** Begin TEXT BLOCK **
As for “duty,” the word connected the obligations that Fanny understood herself to have as a niece, cousin, and friend with the responsibilities that Edmund looked forward to assuming as a clergyman and that William embraced as a naval officer—exactly the ideal of selfless conduct that Austen saw among the professional men in her own family (her clergyman father, her sailor brothers). The Crawfords, of course, had a different and more modern interpretation of the concept. “It is everybody’s duty,” Mary said, “to do as well for themselves as they can.”

But the novel’s most important word of all was “useful.” “It is not in fine preaching only,” Edmund told Mary, “that a good clergyman will be useful in his parish.” Henry had sense enough to put “usefulness” next to “heroism” (the “glory” of usefulness, no less) in his admiration of William Price. Lady Bertram, not surprisingly—it was the worst thing that Austen could say about her—“never thought of being useful to anybody.”

I resisted accepting this, for a long time, as a standard of behavior. It seemed so, well, utilitarian—so petty and practical. Is that the best we could do for one another, be “useful”? What about support and compassion and love? But eventually I started to see the point. Usefulness—seeing what people need and helping them get it—is support and compassion. Loving your friends and family is great, but what does it mean if you aren’t actually willing to do anything for them when they really need you, put yourself out in any way? Love, I saw, is a verb, not just a noun—an effort, not just another precious feeling.

Because Fanny had to work hard, set aside her feelings, and sacrifice herself for others—to be, in a word, useful—only she possessed the moral strength to rise to the challenge when circumstances arrived—it was the climax of the novel—that put everyone to the test. As for the others (always excepting her cousin Edmund), their money had given them too much freedom. They had never had to make the kinds of tough choices that build character, and in the crunch they were, precisely, useless.

Such circumstances, Austen knew, will always eventually arrive. They came for her own family when the wife of that same wealthy brother Edward died a few days after giving birth to their eleventh child. The oldest, Fanny Knight, her favorite niece, was still only fifteen. “Edward’s loss is terrible,” Austen wrote her sister Cassandra, who had gone once more to Godmersham for the lying-in,

& must be felt as such, & these are too early days indeed to think of Moderation in greif, either in him or his afflicted daughter—but soon we may hope that our dear Fanny’s sense of Duty to that beloved Father will rouse her to exertion. For his sake, & as the most acceptable proof of Love to the spirit of her departed Mother, she will try to be tranquil & resigned.
** End TEXT BLOCK **
** Begin SUPPLIED RECORDS **
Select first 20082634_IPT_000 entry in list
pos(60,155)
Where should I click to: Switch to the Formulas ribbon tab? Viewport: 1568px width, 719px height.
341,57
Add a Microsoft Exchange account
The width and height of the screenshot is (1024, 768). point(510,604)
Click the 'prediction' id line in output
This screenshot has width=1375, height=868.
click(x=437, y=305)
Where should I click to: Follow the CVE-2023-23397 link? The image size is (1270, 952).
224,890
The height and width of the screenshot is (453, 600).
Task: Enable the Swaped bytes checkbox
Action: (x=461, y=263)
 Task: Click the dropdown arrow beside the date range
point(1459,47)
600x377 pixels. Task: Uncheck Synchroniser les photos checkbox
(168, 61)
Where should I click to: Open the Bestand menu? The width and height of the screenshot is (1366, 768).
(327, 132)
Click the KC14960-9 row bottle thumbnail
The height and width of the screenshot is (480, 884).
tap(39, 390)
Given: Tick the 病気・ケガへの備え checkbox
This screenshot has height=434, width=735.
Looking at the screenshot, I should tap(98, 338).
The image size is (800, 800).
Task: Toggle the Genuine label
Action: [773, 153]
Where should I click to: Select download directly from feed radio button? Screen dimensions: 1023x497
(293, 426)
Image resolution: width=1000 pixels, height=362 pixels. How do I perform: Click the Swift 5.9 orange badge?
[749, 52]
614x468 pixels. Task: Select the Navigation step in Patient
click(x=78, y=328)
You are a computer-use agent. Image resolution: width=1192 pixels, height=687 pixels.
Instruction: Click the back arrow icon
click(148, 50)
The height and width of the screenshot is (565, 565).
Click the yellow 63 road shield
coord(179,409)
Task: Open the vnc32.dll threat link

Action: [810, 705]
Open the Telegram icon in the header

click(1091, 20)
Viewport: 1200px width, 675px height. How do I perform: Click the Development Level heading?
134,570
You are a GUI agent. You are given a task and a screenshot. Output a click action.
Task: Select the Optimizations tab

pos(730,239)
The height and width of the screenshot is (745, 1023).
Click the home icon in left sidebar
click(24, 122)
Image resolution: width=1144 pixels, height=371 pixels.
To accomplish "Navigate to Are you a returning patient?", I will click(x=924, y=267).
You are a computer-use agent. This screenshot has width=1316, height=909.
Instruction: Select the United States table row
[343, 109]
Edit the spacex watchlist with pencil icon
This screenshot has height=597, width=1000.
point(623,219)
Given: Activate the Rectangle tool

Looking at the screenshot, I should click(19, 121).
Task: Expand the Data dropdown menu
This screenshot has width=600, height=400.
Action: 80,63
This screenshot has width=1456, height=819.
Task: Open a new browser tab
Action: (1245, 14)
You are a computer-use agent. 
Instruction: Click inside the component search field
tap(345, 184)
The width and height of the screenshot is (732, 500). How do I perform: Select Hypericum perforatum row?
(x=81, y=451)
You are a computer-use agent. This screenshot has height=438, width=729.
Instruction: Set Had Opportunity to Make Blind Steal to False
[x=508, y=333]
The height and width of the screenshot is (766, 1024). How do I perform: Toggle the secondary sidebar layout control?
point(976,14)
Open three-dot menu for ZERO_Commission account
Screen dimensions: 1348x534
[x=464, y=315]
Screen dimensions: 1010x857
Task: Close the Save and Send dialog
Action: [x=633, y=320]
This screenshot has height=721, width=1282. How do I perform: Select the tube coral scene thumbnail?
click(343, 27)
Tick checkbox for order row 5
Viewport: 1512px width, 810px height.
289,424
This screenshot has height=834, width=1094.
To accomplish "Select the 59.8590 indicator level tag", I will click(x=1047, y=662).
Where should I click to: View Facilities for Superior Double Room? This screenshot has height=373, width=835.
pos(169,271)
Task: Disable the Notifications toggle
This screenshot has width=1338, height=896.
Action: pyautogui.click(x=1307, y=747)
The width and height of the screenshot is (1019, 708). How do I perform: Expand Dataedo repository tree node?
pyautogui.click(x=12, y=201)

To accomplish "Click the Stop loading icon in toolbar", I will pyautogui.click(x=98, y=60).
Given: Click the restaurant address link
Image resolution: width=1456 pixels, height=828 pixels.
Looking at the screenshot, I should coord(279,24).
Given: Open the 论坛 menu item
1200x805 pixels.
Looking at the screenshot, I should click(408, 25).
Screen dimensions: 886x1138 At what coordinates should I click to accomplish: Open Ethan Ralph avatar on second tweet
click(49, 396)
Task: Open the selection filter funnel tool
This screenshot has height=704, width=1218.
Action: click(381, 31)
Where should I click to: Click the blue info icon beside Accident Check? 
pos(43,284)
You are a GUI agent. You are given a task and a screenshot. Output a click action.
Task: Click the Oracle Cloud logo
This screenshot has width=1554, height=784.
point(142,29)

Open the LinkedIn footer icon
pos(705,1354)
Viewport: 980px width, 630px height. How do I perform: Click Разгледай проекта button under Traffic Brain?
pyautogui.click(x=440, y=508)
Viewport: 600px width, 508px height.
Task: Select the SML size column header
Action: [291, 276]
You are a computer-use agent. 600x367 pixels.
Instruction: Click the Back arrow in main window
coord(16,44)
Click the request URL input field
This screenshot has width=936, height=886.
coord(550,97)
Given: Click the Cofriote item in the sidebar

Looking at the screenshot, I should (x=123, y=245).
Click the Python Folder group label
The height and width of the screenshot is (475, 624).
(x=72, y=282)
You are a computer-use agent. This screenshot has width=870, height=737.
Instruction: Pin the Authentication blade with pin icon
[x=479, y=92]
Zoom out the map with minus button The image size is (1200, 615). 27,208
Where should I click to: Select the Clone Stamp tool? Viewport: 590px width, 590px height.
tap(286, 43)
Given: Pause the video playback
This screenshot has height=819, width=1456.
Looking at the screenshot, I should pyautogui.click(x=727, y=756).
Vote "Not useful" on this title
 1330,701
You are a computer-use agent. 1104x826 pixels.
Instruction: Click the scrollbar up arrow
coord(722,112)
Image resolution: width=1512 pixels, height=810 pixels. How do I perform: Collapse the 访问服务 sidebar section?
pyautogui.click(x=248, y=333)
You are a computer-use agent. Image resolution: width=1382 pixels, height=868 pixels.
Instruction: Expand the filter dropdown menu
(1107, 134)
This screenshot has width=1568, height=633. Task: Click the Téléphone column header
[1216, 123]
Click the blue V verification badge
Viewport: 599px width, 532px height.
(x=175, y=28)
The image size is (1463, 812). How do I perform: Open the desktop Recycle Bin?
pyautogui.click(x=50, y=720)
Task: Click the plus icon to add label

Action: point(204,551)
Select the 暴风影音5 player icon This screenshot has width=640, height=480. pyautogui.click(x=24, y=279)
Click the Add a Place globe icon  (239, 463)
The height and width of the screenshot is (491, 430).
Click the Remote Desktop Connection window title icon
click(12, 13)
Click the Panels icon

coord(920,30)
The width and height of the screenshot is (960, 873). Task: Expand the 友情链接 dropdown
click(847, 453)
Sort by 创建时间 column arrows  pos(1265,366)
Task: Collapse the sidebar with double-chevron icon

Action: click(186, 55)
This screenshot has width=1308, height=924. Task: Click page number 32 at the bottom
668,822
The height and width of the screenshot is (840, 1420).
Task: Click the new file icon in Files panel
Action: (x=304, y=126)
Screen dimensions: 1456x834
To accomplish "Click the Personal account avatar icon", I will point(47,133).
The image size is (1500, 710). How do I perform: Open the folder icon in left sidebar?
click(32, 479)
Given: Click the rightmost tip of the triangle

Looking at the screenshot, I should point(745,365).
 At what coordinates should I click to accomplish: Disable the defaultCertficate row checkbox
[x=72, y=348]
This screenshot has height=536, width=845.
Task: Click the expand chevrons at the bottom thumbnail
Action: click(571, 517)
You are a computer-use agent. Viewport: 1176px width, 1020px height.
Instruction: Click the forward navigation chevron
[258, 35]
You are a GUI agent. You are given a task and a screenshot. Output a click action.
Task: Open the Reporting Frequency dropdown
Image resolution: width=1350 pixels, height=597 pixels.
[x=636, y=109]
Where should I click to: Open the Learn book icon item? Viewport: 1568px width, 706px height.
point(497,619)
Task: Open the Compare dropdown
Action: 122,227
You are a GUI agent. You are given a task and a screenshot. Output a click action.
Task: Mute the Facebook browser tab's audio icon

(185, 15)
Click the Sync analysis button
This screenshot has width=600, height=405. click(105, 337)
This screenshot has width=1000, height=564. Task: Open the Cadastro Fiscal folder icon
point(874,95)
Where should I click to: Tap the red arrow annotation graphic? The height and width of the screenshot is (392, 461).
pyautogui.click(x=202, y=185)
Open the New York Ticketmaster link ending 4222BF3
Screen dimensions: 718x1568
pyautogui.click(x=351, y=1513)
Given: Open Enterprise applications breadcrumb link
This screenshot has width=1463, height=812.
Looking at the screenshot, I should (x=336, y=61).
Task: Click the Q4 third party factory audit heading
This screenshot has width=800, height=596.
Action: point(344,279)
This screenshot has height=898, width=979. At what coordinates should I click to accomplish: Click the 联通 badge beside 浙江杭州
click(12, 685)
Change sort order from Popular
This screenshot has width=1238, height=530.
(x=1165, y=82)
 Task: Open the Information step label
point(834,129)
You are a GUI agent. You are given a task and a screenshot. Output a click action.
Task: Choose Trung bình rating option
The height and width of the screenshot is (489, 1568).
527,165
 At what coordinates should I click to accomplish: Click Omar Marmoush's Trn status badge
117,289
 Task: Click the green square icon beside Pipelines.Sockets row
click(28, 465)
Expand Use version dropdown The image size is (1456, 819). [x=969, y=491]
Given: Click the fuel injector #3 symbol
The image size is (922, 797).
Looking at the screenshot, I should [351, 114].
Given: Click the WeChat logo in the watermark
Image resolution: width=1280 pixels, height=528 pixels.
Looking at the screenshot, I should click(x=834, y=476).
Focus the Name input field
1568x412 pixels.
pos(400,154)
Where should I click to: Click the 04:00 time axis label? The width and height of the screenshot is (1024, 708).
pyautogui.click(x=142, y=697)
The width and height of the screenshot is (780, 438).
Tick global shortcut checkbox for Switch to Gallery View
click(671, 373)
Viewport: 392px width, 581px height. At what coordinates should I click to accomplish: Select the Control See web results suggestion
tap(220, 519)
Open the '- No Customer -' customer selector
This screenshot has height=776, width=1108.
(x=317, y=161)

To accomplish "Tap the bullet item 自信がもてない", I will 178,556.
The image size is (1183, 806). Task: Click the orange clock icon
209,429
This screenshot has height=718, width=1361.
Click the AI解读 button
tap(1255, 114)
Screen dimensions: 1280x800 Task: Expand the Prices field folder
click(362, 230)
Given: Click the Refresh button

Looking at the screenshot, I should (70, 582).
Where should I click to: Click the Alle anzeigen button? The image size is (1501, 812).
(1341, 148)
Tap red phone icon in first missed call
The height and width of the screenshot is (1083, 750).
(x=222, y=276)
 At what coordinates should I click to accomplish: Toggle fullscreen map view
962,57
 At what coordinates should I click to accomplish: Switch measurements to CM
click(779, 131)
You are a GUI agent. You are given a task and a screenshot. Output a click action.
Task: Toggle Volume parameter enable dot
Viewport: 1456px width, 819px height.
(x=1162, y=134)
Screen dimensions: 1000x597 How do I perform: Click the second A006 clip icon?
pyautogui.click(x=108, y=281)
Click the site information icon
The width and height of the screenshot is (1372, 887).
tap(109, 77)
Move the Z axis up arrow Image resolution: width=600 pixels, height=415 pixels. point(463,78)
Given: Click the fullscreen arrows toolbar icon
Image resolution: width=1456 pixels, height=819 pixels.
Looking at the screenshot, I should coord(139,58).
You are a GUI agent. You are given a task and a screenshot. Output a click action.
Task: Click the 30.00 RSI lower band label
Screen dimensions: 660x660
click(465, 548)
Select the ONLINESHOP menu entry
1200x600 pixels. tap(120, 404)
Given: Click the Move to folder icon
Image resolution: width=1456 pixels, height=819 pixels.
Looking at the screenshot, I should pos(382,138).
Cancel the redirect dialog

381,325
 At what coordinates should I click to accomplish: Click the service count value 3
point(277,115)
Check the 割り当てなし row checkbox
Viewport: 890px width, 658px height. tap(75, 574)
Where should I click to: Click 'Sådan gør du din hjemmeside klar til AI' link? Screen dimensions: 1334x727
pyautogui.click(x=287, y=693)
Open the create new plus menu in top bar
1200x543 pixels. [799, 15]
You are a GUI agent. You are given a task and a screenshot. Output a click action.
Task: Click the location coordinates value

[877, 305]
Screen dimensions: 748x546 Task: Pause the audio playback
** End SUPPLIED RECORDS **
#### WHAT THIS EXERCISE ASKS
1. Reproduce the passage on Austen and usefulness word for word, starting with "Because Fanny had" and going on through "were, precisely, useless.".
2. In the passage on Austen and usefulness, what does Mary say is everybody's duty?
3. Write what comes next in the passage on Austen and usefulness, picking up after its final sentence.
The items after the passage on Austen are separate material and are not part of it.

#### RESPONSES
1.
Because Fanny had to work hard, set aside her feelings, and sacrifice herself for others—to be, in a word, useful—only she possessed the moral strength to rise to the challenge when circumstances arrived—it was the climax of the novel—that put everyone to the test. As for the others (always excepting her cousin Edmund), their money had given them too much freedom. They had never had to make the kinds of tough choices that build character, and in the crunch they were, precisely, useless.

2. To do as well for themselves as they can.

3.
What Austen recommended to us, she urged upon her nearest and dearest, too. Love means effort and self-control—for the sake of others, and thus, ultimately, for your own:

Dearest Fanny must now look upon herself as his prime source of comfort, his dearest friend; as the Being who is gradually to supply him, to the extent that is possible, what he has lost.—This consideration will elevate & cheer her.

And so it proved to be. Writing to Cassandra a few months later—her sister was still at Godmersham, being useful herself, while Austen cared for Edward’s oldest boys, who had been away at school when their mother died—she was able to say this:

You rejoice me by what you say of Fanny. . . . We thought of & talked of her yesterday . . . & wished her a long enjoyment of all the happiness to which she seems born.—While she gives happiness to those about her, she is pretty sure of her own share.

Duty, exertion, resignation, and ultimately, happiness: the same ideas that Austen would later embody in the story of that other Fanny, the one she created and sent to a place that looked a lot like Godmersham Park.

But there was one last form of usefulness (though I never would have thought of it that way) that Austen was keen to teach—so much so that she put it right up front, at the very start of the novel. The ten-year-old heroine had been at Mansfield for a week, sobbing herself to sleep every night, when her cousin Edmund, six years her senior, came upon her in tears on the attic stairs. “And sitting down by her, he was at great pains to overcome her shame, . . . and persuade her to speak openly.” She missed her family, he soon perceived, and so he said, “Let us walk out in the park, and you shall tell me all about your brothers and sisters.” And that was enough to win him a friend for life, the simple act of inviting Fanny to tell her story. No one else had thought to do it; no one else had thought about her at all.

How different this was, I realized, from the kinds of stories I had trained myself to tell my friend and his wife, those polished little anecdotes that had to have a laugh at every turn. “You shall tell me all about your brothers and sisters.” All about: no impatience, no competitiveness, no interruptions, no need to worry about being entertaining, no having to watch your listeners’ eyes glaze over while they thought about what they were going to say when you finally stopped talking already. Did Edmund really care about her brothers and sisters? Probably not. But he cared about her, and she cared about them, and that was enough for him. To listen to a person’s stories, he understood, is to learn their feelings and experiences and values and habits of mind, and to learn them all at once and all together. Austen was not a novelist for nothing: she knew that our stories are what make us human, and that listening to someone else’s stories—entering into their feelings, validating their experiences—is the highest way of acknowledging their humanity, the sweetest form of usefulness.

There’s no doubt about it: fun people are fun. But I finally learned that there is something more important, in the people you know, than whether they are fun. Thinking about those friends who had given me so much pleasure but who had also caused me so much pain, thinking about that bright, cruel world to which they’d introduced me, I saw that there’s a better way to value people. Not as fun or not fun, or stylish or not stylish, but as warm or cold, generous or selfish. People who think about others and people who don’t. People who know how to listen, and people who only know how to talk.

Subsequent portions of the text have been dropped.